Integration of Technology in the classroom.
With the ever increasing rise in the production of new technologies, educator run the risk of discarding the traditional features which have been and were tried and proven. It is an undetermined view that these older technologies have a more significant influence on intellectual and cognitive development than the faster and more dynamic multi-median features of modern technologies.
One of the most loved item of technology is the overhead projector. The simple "light box which allows for projection of images" has been around as far back as one can remember, and has always been used by educators and presenter from walks of life.
The following article demonstrates the use of the overhead projector in a lesson, and is the first in a series of lessons on the use of the traditional technologies and is designed for adult educators and presenters.
Lesson Topic: How to use a overhead projector
Audience: Adults 18 years and older - or persons making presentations of whatever kind.
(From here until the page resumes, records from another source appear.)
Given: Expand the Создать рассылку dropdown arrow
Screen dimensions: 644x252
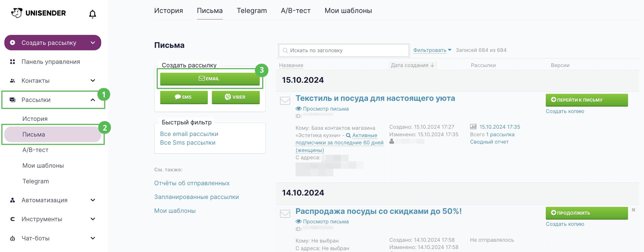Looking at the screenshot, I should point(93,43).
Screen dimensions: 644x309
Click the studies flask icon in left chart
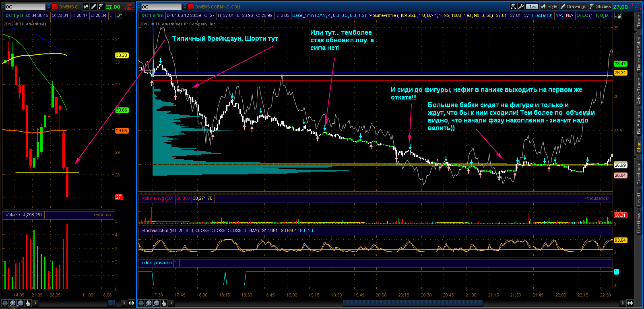[x=101, y=6]
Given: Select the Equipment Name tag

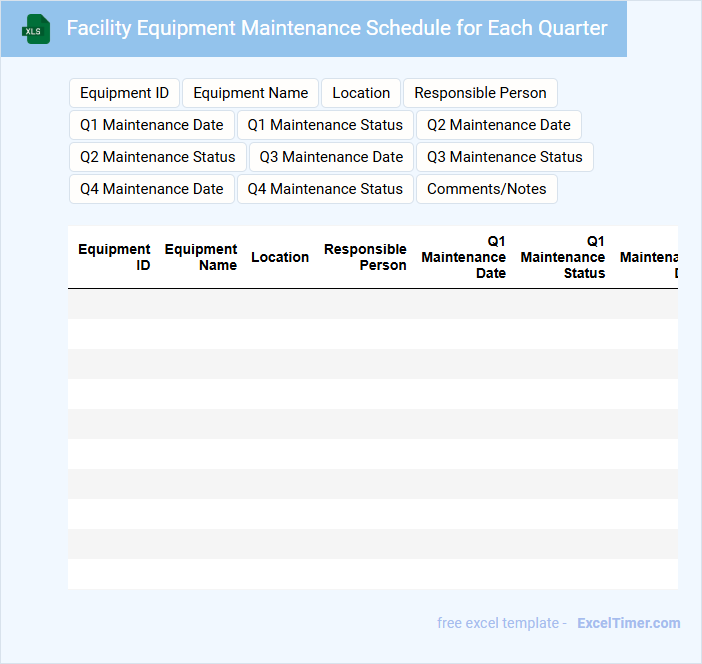Looking at the screenshot, I should pyautogui.click(x=250, y=93).
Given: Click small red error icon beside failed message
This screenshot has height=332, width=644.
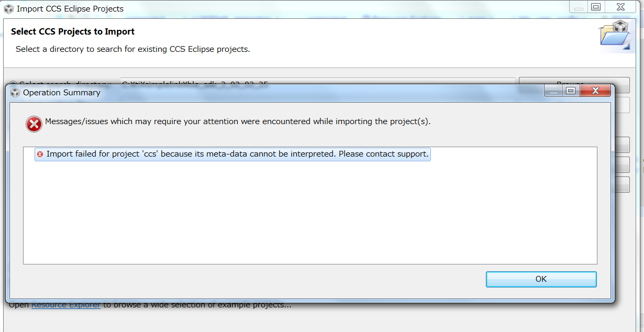Looking at the screenshot, I should 40,154.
Objective: At the end of this session participants will be able to:
1. Identify the features of a overhead projector.
2. Practice the principles that make for a good presentation.
3. Apply showmanship tips while using the overhead projector.
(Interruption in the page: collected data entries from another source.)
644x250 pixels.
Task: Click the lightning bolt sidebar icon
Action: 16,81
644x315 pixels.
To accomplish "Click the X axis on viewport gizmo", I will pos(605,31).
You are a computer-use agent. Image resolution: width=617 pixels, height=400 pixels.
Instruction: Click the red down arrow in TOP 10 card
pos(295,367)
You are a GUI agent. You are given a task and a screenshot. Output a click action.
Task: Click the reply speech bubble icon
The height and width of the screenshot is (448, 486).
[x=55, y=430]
4. Know the advantages and limitations of the overhead projector.
Overhead projector, transparencies (blank and pre-packaged), transparency markers, lettering and shapes templates, grid sample, area for projecting images, e.g. screen or white surface.
What are the advantages of using the overhead Projector as an instructional aid?
The overhead projector can be used in a room that normal lighting. The brightness of the lamp use in the projector radiates enough light to satisfy required standard.
Contact with the audience remains constant as the presentation is made from the front of a well lit room.
The projector is easy to use, portable and lightweight. Technical know-how is not a requirement for its operation.
Various kinds of material can be projected from the projectors screen or stage. These include the silhouted images of objects and opaque material.
How are presentations effectively made?
Direct the viewers attention to the presentation by pointing to the stage of the projector, never to the projected area or screen.
Limit the number of visual images in any one transparency. Always use square shaped screen on which to project the images.
Each transparency should be confined to a single major concept.
The projected images can be manipulated while the presentation is being made. For example details can be added to the transparencies while the presentation develops.